3 comentários em “A decadência da Filosofia Moral

  1. “Ser consequente é a obrigação principal do filósofo; todavia, é o que mais raramente se observa. As antigas escolas gregas nos apresentam muitos exemplos dessas virtudes, as quais não encontramos nesta nossa época sincretista, em que se constroem sistemas de coligação, sem nenhuma solidez ou honestidade, porque convém mais a um público que se satisfaz com saber de tudo um pouco, sem saber, afinal, coisa alguma, porém pretendendo tratar de todos os assuntos.” (Kant, Crítica da Razão Prática)

  2. “Se o que caracteriza definitivamente a Filosofia é a sua busca por aquilo que é universal…”
    Você escolheu considerar isso como verdade. Discordo, ou melhor, discordo tendo em vista o resto do seu texto. Entendi que você acredita na metafísica, em verdades eternas, moral absoluta e coisas do gênero. Com todo o respeito, o problema da metafísica, na minha concepção (fruto das minhas leituras filosóficas) é que ela não existe, é perfumaria.

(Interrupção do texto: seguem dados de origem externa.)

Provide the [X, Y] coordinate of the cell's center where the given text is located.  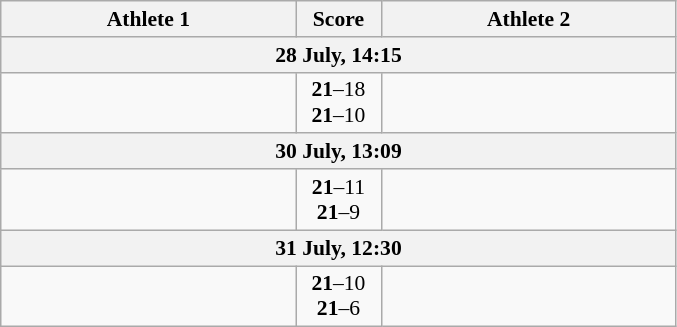
Score [338, 19]
30 July, 13:09 [338, 152]
31 July, 12:30 [338, 248]
21–1021–6 [338, 296]
21–1821–10 [338, 102]
28 July, 14:15 [338, 55]
21–1121–9 [338, 200]
Athlete 1 [148, 19]
Athlete 2 [528, 19]
Pinpoint the cell where the given text exists, returning its [x, y] midpoint coordinate. 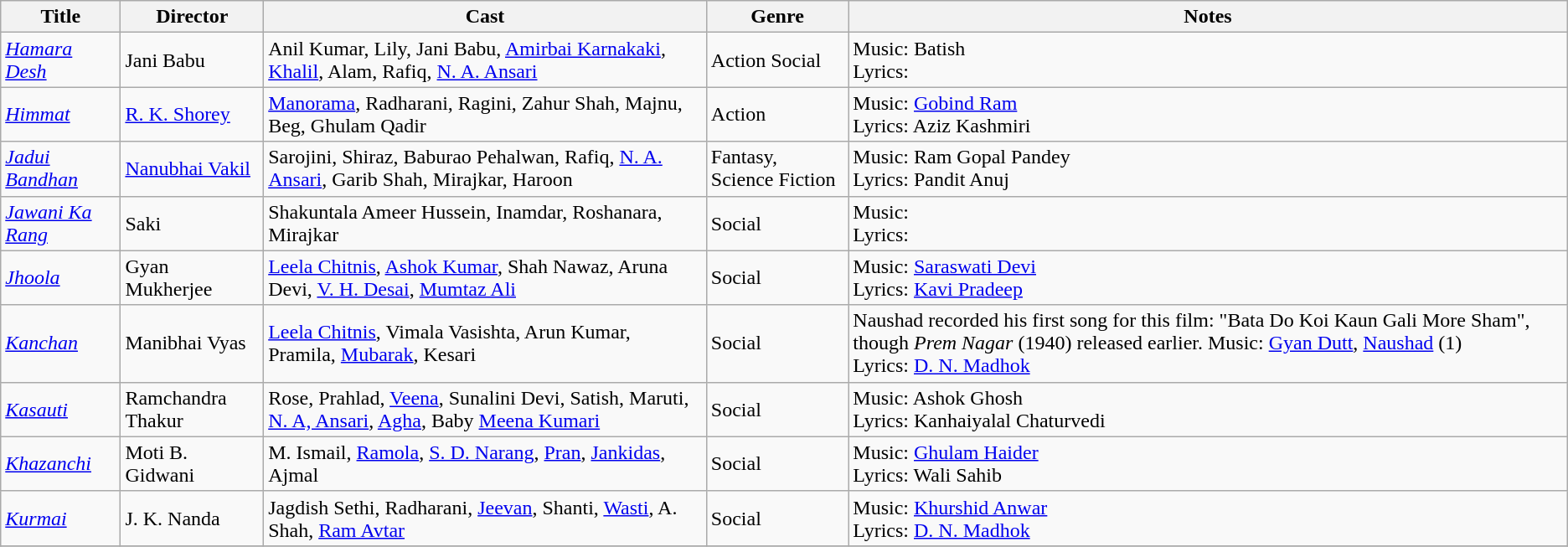
Khazanchi [60, 464]
Jadui Bandhan [60, 169]
Kanchan [60, 343]
R. K. Shorey [193, 114]
Jagdish Sethi, Radharani, Jeevan, Shanti, Wasti, A. Shah, Ram Avtar [486, 518]
Leela Chitnis, Ashok Kumar, Shah Nawaz, Aruna Devi, V. H. Desai, Mumtaz Ali [486, 278]
Sarojini, Shiraz, Baburao Pehalwan, Rafiq, N. A. Ansari, Garib Shah, Mirajkar, Haroon [486, 169]
Moti B. Gidwani [193, 464]
Jhoola [60, 278]
Ramchandra Thakur [193, 409]
Director [193, 17]
Anil Kumar, Lily, Jani Babu, Amirbai Karnakaki, Khalil, Alam, Rafiq, N. A. Ansari [486, 60]
Saki [193, 223]
Genre [777, 17]
Title [60, 17]
Action Social [777, 60]
Leela Chitnis, Vimala Vasishta, Arun Kumar, Pramila, Mubarak, Kesari [486, 343]
Gyan Mukherjee [193, 278]
M. Ismail, Ramola, S. D. Narang, Pran, Jankidas, Ajmal [486, 464]
Music: Ashok Ghosh Lyrics: Kanhaiyalal Chaturvedi [1208, 409]
Music: Gobind RamLyrics: Aziz Kashmiri [1208, 114]
Music: Ghulam HaiderLyrics: Wali Sahib [1208, 464]
Music: BatishLyrics: [1208, 60]
Notes [1208, 17]
Rose, Prahlad, Veena, Sunalini Devi, Satish, Maruti, N. A, Ansari, Agha, Baby Meena Kumari [486, 409]
Manibhai Vyas [193, 343]
Jawani Ka Rang [60, 223]
J. K. Nanda [193, 518]
Fantasy, Science Fiction [777, 169]
Music: Saraswati DeviLyrics: Kavi Pradeep [1208, 278]
Himmat [60, 114]
Hamara Desh [60, 60]
Action [777, 114]
Cast [486, 17]
Shakuntala Ameer Hussein, Inamdar, Roshanara, Mirajkar [486, 223]
Jani Babu [193, 60]
Music: Ram Gopal PandeyLyrics: Pandit Anuj [1208, 169]
Manorama, Radharani, Ragini, Zahur Shah, Majnu, Beg, Ghulam Qadir [486, 114]
Kurmai [60, 518]
Music: Khurshid AnwarLyrics: D. N. Madhok [1208, 518]
Music: Lyrics: [1208, 223]
Kasauti [60, 409]
Nanubhai Vakil [193, 169]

    A real quebra com a tradição metafísica começou com Nietzsche (apesar de Nietzsche ter se “traído” com a “vontade de poder”), grande iconoclasta, proclamador da “morte de deus” (desconsideremos aqui as suas doenças mentais e problemas pessoais, pois ainda assim ele foi um grande pensador). A evolução dessa tradição, que veio a desembocar na filosofia da linguagem, já refutou a ideia de verdades em si, isoladas da linguagem e da tradição, que funcionam mais como quadros, pintados com as ideias de uns e outros, sempre buscando o status de verdades universais e atemporais.

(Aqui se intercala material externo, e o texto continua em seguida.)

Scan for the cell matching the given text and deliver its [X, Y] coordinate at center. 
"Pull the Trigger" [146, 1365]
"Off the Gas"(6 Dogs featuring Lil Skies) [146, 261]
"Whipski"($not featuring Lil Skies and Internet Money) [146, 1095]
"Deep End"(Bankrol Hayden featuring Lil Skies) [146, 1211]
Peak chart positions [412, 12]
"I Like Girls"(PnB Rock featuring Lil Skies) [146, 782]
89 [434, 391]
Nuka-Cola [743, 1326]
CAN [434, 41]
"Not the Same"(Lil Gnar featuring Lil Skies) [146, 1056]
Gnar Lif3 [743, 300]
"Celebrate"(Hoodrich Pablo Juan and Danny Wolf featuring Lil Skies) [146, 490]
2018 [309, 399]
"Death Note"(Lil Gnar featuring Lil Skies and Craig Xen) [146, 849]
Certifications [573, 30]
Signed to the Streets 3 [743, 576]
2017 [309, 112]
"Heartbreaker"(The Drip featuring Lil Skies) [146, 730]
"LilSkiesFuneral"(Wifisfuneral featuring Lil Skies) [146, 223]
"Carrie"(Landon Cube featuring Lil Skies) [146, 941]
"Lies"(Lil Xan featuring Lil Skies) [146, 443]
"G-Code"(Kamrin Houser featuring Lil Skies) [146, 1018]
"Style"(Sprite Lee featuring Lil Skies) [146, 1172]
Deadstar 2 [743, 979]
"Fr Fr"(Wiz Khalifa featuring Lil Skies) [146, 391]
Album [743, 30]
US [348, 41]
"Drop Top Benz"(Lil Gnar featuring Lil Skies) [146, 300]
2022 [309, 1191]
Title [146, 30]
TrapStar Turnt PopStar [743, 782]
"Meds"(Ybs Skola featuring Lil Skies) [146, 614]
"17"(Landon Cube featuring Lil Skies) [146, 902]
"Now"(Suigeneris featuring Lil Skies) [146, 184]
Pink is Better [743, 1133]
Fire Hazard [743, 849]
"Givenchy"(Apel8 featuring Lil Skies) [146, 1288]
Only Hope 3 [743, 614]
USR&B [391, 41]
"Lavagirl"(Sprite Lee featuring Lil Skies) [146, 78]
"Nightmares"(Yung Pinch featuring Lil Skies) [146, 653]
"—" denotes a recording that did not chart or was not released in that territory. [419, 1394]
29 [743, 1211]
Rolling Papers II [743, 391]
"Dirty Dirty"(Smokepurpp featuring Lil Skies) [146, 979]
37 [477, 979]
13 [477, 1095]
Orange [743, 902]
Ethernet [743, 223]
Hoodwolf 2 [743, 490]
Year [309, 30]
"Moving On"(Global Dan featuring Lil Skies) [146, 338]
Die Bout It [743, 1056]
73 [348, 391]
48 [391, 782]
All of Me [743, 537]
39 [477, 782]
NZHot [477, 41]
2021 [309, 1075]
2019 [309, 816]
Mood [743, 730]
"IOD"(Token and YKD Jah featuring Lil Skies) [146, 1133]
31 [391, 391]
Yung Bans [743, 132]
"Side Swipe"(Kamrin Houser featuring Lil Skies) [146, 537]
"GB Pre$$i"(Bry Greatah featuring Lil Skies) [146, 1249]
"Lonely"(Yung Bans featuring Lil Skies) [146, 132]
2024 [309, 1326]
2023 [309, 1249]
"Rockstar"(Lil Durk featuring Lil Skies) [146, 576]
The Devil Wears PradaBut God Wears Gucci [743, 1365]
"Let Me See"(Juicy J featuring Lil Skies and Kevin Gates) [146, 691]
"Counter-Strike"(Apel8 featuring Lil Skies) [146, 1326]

    As únicas verdades morais talvez sejam as dinâmicas de “produção” das verdades passageiras (ou seja, não seriam propriamente morais). Até na física, área na qual avançam os estudos sobre burcos negros e é perseguida a unificação da relatividade com a teoria quântica, já vislumbramos a possibilidade de que as próprias leis da física sejam diferentes em outros lugares, chamados de singularidades, no interior dos buracos negros.
    O homem não é eterno. O homem é finito e não existem leis universais que governam os homens. Nem por isso eu saio na rua matando pessoas e nem tenho que usar uma muleta filosófica (metafísica) para acreditar na possibilidade de uma moral sólida, que pode muito bem ter outras bases, menos parecidas com religião ou crença em entidades superiores. Não precismos de bases eternas para o comportamento humano. Pare e reflita sobre isso.
    Podem existir regras morais universais? É claro que eu não desconsidero que os seres humanos, onde quer que estejam, se organizarão de maneira semelhante e terão dinâmicas sociais semelhantes. Mas isso ocorre porque vivemos num planeta razoavelmente homogêneo – considerando o restou do universo – e somos todos de uma mesma espécie, cujos integrantes são programados, geneticamente, de forma quase idêntica, e que uma convivência pacífica é sempre mais vantajosa do ponto de vista econômico, social, pessoal. Não vou me estender mais… Acho que já deu pra entender.
    Sou um grande admirador da filosofia grega e estou lendo a obra completa de Platão. Adoro Kant, apesar de ainda não ter lido seus trabalhos, mas apenas os de comentadores. Não sou ateu, mas também não acredito em nenhum deus. Meu objetivo foi simplesmente dar minha opinião, que difere da sua.